On the last day, the climax of the festival, Jesus stood up and shouted out to the crowds, “Anyone who is thirsty may come to me! And anyone who believes in me may come and drink! For the Scriptures declare, ‘Rivers of living water will flow from his heart.’” (When he said “living water,” he was speaking of the Spirit, who would be given to everyone believing in him. But the Spirit had not yet been given, because Jesus had not yet entered into his glory.)
When the crowds heard him say this, some of them declared, “Surely this man is the Prophet we’ve been expecting.”
Others said, “He is the Messiah.”
Still others said, “No, he can’t be! Will the Messiah come from Galilee? For the Scriptures clearly state that the Messiah will be born of the royal line of David, in Bethlehem, the village where King David was born.” So the crowd was divided about him. Some even wanted to arrest him, but no one laid a hand on him.
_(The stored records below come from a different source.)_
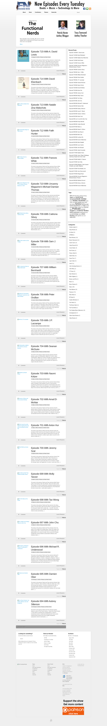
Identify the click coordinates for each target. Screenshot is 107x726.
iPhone (78, 205)
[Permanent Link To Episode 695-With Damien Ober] (24, 578)
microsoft (72, 207)
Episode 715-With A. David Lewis (76, 52)
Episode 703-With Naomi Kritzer (76, 85)
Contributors (38, 12)
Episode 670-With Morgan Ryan (76, 173)
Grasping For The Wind (48, 639)
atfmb (74, 197)
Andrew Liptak (72, 227)
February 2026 (72, 648)
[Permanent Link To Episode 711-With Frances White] (24, 162)
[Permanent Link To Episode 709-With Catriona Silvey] (24, 218)
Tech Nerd (71, 302)
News (82, 207)
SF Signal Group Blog (48, 646)
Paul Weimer (72, 289)
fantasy (78, 204)
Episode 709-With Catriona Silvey (77, 69)
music (76, 207)
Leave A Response (60, 70)
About (24, 12)
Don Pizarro (72, 250)
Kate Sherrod (72, 273)
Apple (71, 197)
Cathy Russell (72, 245)
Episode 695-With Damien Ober (76, 106)
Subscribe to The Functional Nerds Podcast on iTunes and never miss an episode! (67, 678)
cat (73, 202)
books (71, 200)
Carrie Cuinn (72, 242)
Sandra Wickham (73, 299)
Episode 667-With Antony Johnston (77, 183)
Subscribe (53, 12)
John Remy (71, 268)
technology (75, 214)
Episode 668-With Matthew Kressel (77, 180)
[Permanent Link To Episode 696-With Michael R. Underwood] (24, 551)
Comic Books (72, 247)
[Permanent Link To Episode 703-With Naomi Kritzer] (24, 378)
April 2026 (71, 644)
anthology (85, 195)
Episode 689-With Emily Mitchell (76, 121)
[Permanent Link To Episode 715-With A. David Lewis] (24, 56)
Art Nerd (71, 232)
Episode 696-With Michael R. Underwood (78, 103)
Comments (23, 70)
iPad (75, 205)
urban (79, 214)
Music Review (72, 284)
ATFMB (71, 234)
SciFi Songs (46, 644)
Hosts (30, 12)
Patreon (46, 12)
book (77, 197)
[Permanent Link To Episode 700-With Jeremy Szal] (24, 452)
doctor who (84, 202)
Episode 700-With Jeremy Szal (76, 93)
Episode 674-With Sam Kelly (75, 162)
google (87, 204)
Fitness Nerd (72, 253)
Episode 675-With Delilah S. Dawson (77, 159)
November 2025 (72, 653)
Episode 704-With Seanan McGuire (77, 82)
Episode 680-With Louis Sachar (76, 145)
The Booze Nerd (73, 305)
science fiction (83, 211)
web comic (84, 215)
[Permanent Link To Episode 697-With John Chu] (24, 527)
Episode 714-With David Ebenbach (77, 55)
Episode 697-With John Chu (45, 522)
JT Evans (71, 271)
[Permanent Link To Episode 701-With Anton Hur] (24, 429)
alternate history (75, 195)
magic (84, 205)
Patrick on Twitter (47, 643)
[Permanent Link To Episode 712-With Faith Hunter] (24, 135)
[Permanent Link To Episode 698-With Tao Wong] (24, 504)
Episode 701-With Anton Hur (45, 425)
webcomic (73, 217)
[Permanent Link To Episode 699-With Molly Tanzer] (24, 478)
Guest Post (71, 258)
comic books (77, 202)
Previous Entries (22, 626)
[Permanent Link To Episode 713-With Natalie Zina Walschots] (24, 109)
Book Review (72, 237)
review (72, 211)
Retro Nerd (71, 294)
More (21, 44)
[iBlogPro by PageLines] (50, 721)
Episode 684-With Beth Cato (75, 134)
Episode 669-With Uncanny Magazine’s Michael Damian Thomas (78, 177)
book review (81, 199)
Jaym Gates (72, 260)
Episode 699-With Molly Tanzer (76, 95)
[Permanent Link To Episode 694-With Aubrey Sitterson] (24, 605)
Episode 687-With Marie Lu (75, 126)
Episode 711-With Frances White (76, 63)
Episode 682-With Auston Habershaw (77, 139)
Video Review (72, 318)
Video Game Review (74, 315)
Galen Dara (71, 255)
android (81, 195)
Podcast (41, 57)
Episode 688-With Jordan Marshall (77, 124)
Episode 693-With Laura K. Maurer (77, 111)
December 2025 (72, 651)
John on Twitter (47, 641)
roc (76, 211)
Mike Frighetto (72, 276)
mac (81, 205)
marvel (87, 205)
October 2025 (71, 655)
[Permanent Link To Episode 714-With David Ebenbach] (24, 83)
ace (71, 195)
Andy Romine (72, 229)
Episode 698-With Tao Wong (45, 499)
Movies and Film (73, 279)
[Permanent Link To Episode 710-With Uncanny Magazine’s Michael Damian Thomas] (24, 188)
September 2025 (72, 656)
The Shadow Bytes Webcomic (76, 310)
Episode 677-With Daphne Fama (76, 152)
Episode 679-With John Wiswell (76, 147)
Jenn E (71, 263)
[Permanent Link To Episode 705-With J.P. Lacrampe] (24, 325)
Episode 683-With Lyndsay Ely (76, 137)
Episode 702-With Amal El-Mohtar (77, 87)
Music (70, 281)
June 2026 (71, 641)
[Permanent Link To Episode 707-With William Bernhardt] (24, 271)
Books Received (73, 240)
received (83, 209)
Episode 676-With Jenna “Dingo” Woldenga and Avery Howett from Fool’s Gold (79, 156)
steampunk (83, 212)
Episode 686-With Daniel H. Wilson (77, 129)
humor (71, 205)
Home (18, 12)
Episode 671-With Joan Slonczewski (77, 171)
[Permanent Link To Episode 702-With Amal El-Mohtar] (24, 404)
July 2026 (71, 639)
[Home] (22, 664)
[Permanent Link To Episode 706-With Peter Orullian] (24, 299)
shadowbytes (76, 212)
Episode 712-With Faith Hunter (76, 60)
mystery (79, 207)
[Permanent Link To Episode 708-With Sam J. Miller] (24, 246)
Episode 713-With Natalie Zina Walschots (78, 57)
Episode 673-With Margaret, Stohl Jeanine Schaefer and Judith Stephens (78, 165)
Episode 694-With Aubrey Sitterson (77, 108)
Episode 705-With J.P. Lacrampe (76, 80)
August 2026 (71, 637)
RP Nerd (71, 297)
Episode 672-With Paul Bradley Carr (77, 168)
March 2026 (71, 646)
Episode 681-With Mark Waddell (76, 142)
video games (78, 215)
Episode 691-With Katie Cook (76, 116)
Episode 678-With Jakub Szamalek (77, 150)
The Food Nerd (72, 307)
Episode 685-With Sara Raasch (76, 132)
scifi (71, 212)
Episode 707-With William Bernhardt (77, 74)
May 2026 (71, 643)
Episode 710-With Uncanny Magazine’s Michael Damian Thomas (45, 186)
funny (83, 204)
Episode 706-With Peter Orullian (76, 77)
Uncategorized (72, 312)
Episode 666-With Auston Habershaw (77, 185)
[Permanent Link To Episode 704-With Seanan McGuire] (24, 350)
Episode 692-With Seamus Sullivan (77, 113)
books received (79, 200)
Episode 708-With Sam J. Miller (76, 72)
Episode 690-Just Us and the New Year (78, 119)
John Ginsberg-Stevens (74, 266)
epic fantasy (72, 204)
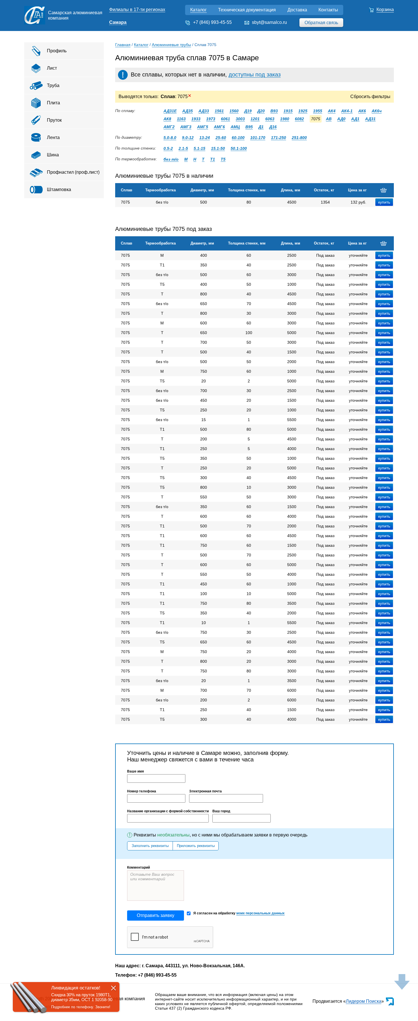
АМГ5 (202, 127)
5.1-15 (199, 148)
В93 (274, 111)
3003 (240, 119)
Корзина (385, 9)
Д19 (248, 111)
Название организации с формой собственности (168, 811)
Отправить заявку (155, 915)
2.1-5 (183, 148)
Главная (123, 44)
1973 (210, 119)
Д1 (261, 127)
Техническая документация (247, 9)
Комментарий (138, 867)
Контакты (328, 9)
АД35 (187, 111)
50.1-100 (239, 148)
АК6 (362, 111)
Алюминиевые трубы (171, 44)
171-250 (278, 137)
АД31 (370, 119)
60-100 (238, 137)
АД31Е (170, 111)
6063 (269, 119)
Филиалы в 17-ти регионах (137, 9)
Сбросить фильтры (370, 96)
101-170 (257, 137)
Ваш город (221, 811)
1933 (195, 119)
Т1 (212, 159)
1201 (255, 119)
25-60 (221, 137)
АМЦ (235, 127)
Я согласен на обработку (239, 913)
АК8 (167, 119)
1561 (219, 111)
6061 (225, 119)
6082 (299, 119)
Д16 (273, 127)
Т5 (223, 159)
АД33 (203, 111)
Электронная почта (205, 791)
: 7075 (176, 96)
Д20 (261, 111)
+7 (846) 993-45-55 (212, 22)
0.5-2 (168, 148)
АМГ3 (185, 127)
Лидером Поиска (363, 1001)
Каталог (198, 9)
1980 (284, 119)
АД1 (355, 119)
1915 (288, 111)
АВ (329, 119)
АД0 (341, 119)
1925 (302, 111)
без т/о (171, 159)
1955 (317, 111)
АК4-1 (347, 111)
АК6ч (377, 111)
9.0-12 (188, 137)
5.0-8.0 (170, 137)
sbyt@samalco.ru (269, 22)
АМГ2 (169, 127)
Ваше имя (135, 771)
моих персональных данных (260, 913)
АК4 (332, 111)
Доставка (297, 9)
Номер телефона (141, 791)
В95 (249, 127)
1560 (234, 111)
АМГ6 (219, 127)
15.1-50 (218, 148)
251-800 (299, 137)
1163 (181, 119)
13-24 (204, 137)
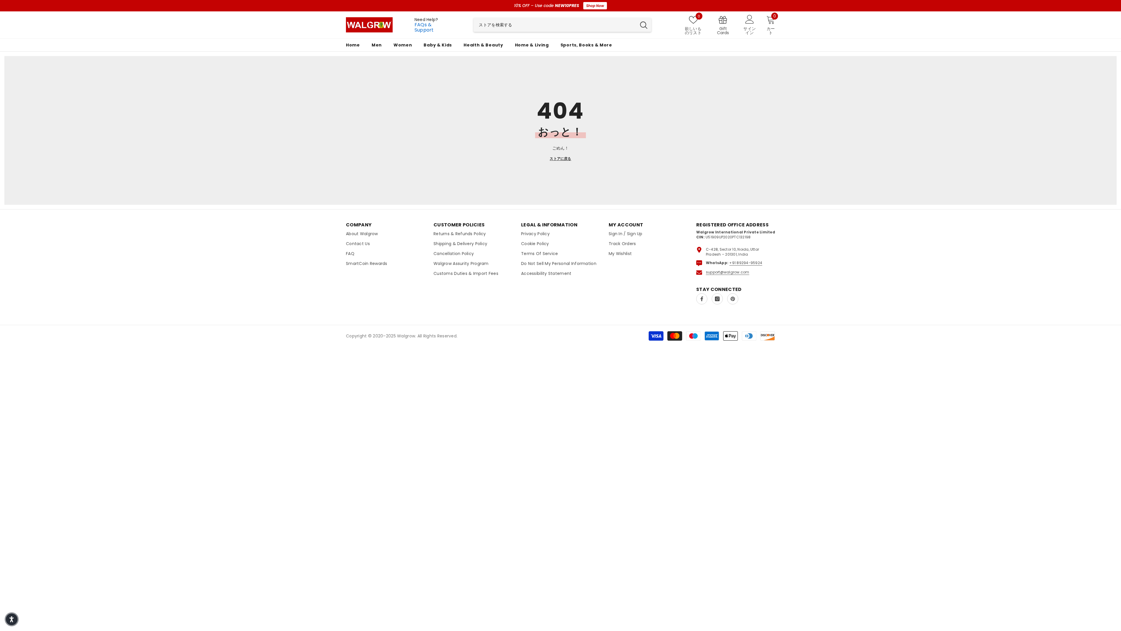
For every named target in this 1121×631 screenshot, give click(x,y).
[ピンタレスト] (732, 298)
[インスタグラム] (717, 298)
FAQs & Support (424, 27)
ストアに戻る (560, 158)
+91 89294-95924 (745, 262)
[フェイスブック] (701, 298)
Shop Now (595, 5)
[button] (12, 619)
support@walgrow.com (727, 272)
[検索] (562, 25)
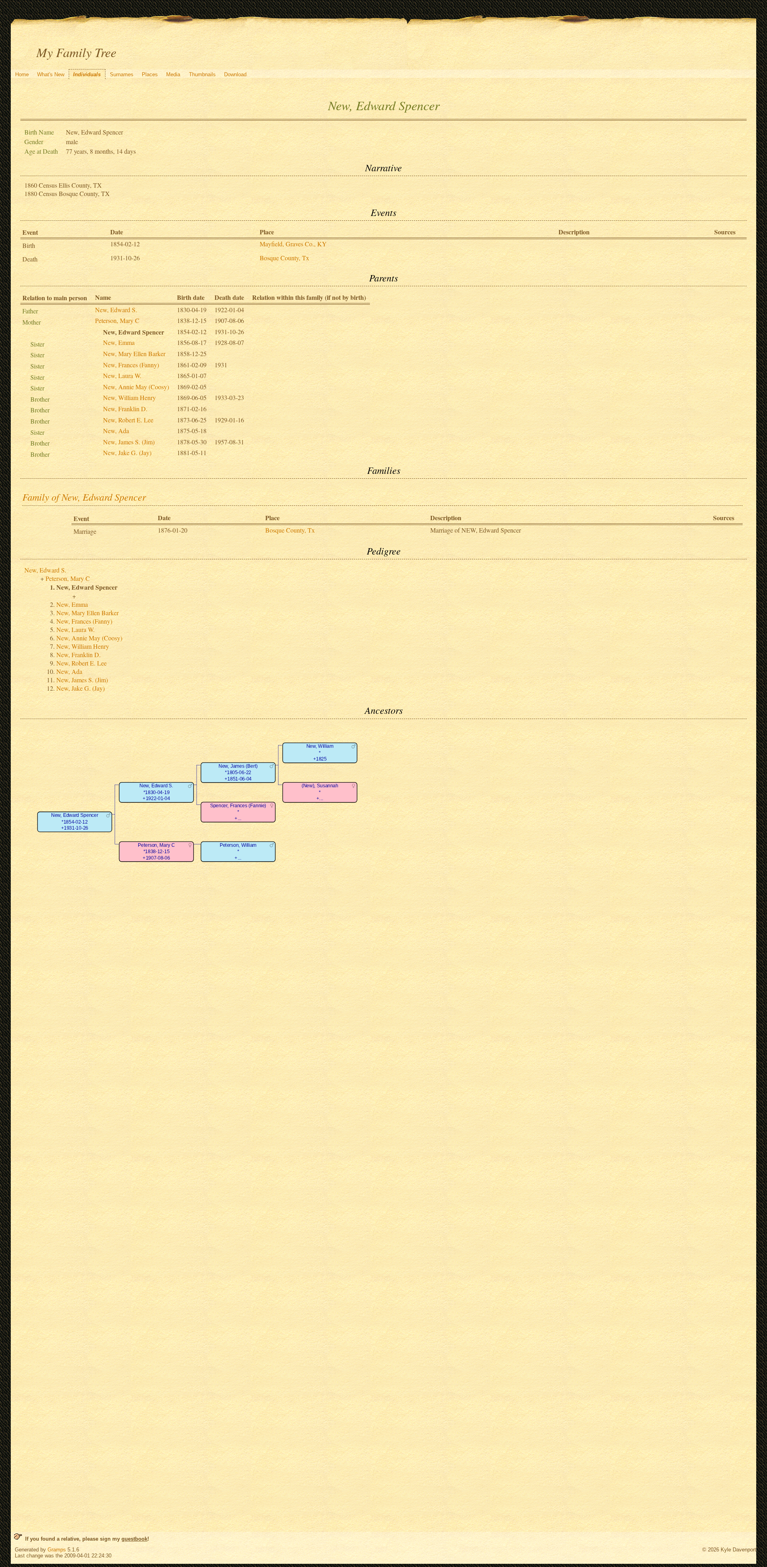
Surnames (121, 74)
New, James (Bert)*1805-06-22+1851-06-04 (238, 772)
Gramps (57, 1550)
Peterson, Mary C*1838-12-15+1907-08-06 (156, 851)
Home (22, 74)
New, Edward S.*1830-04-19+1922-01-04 (156, 792)
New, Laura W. (122, 375)
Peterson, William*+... (238, 851)
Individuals (87, 74)
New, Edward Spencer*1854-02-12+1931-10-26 (74, 821)
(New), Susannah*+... (320, 792)
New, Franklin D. (125, 408)
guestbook (134, 1539)
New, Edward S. (116, 309)
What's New (50, 74)
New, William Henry (129, 397)
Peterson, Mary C (117, 320)
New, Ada (116, 430)
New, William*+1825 (320, 752)
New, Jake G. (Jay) (127, 452)
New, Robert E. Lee (128, 420)
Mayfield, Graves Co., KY (293, 244)
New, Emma (119, 342)
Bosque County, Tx (284, 258)
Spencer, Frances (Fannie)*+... (238, 812)
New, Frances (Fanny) (131, 365)
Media (173, 74)
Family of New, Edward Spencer (84, 496)
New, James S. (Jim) (129, 442)
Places (150, 74)
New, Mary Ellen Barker (134, 353)
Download (235, 74)
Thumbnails (202, 74)
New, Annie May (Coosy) (136, 386)
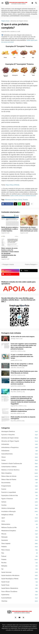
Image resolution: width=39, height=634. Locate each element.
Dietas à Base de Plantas (19, 479)
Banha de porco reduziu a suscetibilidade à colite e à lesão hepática (9, 229)
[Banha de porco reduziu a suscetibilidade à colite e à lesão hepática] (10, 220)
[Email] (27, 203)
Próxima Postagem (30, 264)
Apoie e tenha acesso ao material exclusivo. (23, 195)
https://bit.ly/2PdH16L (13, 185)
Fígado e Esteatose (19, 498)
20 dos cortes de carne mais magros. (23, 336)
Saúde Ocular (19, 582)
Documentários (19, 482)
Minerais (19, 534)
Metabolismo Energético (19, 530)
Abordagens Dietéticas (19, 431)
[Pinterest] (23, 203)
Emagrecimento (19, 486)
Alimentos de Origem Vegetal (19, 441)
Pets (19, 553)
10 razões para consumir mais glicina (23, 389)
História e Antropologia (19, 508)
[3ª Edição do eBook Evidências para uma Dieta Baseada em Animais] (5, 373)
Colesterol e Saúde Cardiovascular (19, 463)
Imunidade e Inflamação (19, 511)
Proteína (25, 199)
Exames (19, 489)
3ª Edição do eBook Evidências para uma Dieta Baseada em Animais (24, 372)
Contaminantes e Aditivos (19, 466)
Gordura (19, 502)
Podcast (19, 556)
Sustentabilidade (19, 598)
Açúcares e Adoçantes (19, 434)
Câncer (19, 457)
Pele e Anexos (19, 550)
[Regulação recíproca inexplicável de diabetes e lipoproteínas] (5, 411)
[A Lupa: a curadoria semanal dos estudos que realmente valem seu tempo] (5, 356)
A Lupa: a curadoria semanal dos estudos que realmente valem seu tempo (22, 356)
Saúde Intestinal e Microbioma (19, 575)
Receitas (19, 562)
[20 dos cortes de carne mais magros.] (5, 338)
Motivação (19, 537)
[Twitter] (15, 203)
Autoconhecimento (19, 454)
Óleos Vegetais (19, 543)
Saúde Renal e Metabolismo (19, 588)
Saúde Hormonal (19, 572)
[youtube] (19, 617)
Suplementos (19, 594)
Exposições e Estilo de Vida (19, 495)
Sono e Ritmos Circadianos (19, 591)
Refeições (19, 566)
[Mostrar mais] (32, 203)
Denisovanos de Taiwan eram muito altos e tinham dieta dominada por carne (29, 229)
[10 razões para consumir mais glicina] (5, 391)
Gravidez (19, 505)
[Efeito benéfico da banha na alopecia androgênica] (5, 418)
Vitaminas (19, 601)
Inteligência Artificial (19, 514)
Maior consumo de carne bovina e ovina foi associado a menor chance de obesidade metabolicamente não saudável (10, 252)
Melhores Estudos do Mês (19, 527)
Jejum (19, 518)
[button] (2, 3)
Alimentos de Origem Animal (19, 21)
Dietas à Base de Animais (19, 476)
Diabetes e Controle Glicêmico (19, 470)
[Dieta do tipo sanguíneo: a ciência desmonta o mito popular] (5, 365)
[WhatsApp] (19, 203)
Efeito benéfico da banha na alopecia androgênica (23, 418)
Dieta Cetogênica (19, 473)
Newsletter (19, 540)
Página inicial (5, 21)
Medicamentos (19, 524)
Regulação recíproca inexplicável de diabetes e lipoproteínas (23, 410)
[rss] (23, 617)
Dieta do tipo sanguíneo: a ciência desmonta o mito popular (22, 364)
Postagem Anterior (8, 264)
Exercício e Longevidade (19, 492)
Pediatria (19, 546)
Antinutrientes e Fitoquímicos (19, 447)
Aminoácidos (19, 444)
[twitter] (15, 617)
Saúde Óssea (19, 585)
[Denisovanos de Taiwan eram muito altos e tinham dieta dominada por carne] (29, 220)
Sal (19, 569)
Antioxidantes (19, 450)
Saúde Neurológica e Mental (19, 578)
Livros (19, 521)
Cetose (19, 460)
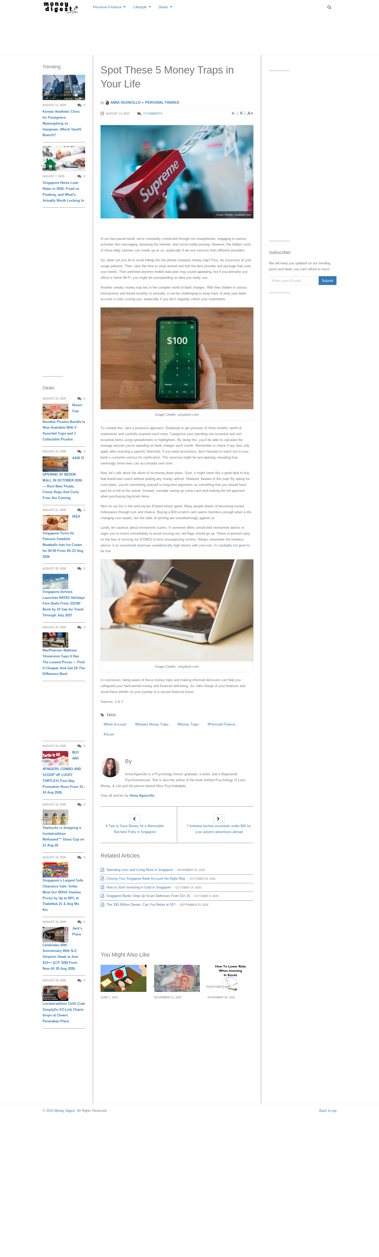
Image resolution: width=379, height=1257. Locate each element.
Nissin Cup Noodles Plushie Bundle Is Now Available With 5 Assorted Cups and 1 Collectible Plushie (64, 422)
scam (109, 734)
When the Temple guards returned without having arrested Jesus, the leading priests and Pharisees demanded, “Why didn’t you bring him in?”
“We’ve never heard anyone speak like this!” the guards replied.
“Have you been led astray, too?” the Pharisees retorted. “Is there a single one of us rulers or Pharisees who believes in him? This foolish crowd follows him, but they are ignorant of the law. God’s curse is on them!”
Then Nicodemus, the leader who had met with Jesus earlier, spoke up. “Is it legal to convict a man before he is given a hearing?” he asked.
They replied, “Are you from Galilee, too? Search the Scriptures and see for yourself—no prophet comes from Galilee!”
Then the meeting broke up, and everybody went home.